Como assinalado, este documentário apresenta diversas entrevistas, que se podem agrupar em quatro conjuntos e que atravessam as partes supraindicadas.

O primeiro, constituído por individualidades que estiveram ligadas à montagem da exposição, como, entre outros, Maria do Rosário Santos Bonneville, à época chefe da Divisão de Arquivos da CML, Elísio Summavielle, então chefe da Divisão do Património da CML, e Henrique Cayatte responsável pelo design da exposição.

O segundo conjunto afirma-se com o depoimento do arquiteto Troufa Real, que privou com Cassiano Branco, e que nos revela aspetos mais intimistas da personalidade e da vida deste, como a sua faceta notívaga, mas também da sua ligação ao mundo da construção civil, os Tomarenses ou patos bravos, e da importância que tiveram para Lisboa e para Portugal.

O terceiro evidencia-se com o testemunho de Eugénio Salvador, uma das figuras maiores do teatro português e um notável dançarino, esta última faceta conhecida do grande público a partir da dupla que formou com Lina Duval, e que se exibia nos intervalos das sessões de filmes duplos no Cinema Eden, nos chamados "complementos vivos”.
Um quarto grupo integra inúmeros depoimentos de cidadãos anónimos, ao longo do documentário, recolhidos durante a exposição Cassiano Branco e o Eden.

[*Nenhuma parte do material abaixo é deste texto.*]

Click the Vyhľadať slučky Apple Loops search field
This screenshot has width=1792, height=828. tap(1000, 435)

Para lá destas pequenas entrevistas, o documentário apresenta momentos do caloroso debate que se verificou no colóquio que decorreu no Eden, recuperando intervenções de Tomás Taveira, Francisco Silva Dias, Pedro Vieira de Almeida, Manuel Graça Dias, Paulo Varela Gomes e José Manuel Fernandes.

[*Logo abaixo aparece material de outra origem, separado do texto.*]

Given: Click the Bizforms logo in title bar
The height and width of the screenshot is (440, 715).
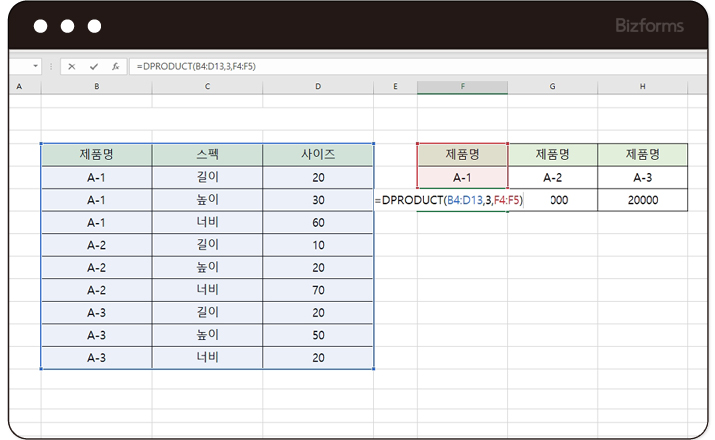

O documentário termina com a premonitória dúvida, se do Eden não sabemos se ficará apenas a memória, e uma citação de Cassiano Branco:
"… O Homem é um ser leviano
Só se sente bem sonhando”.

Este documentário encontra-se disponível no Arquivo Municipal de Lisboa/Videoteca, no suporte de fita magnética - formato VHS, disco óptico - DVD e ficheiro digital, (formatos MP4 e formato MOV).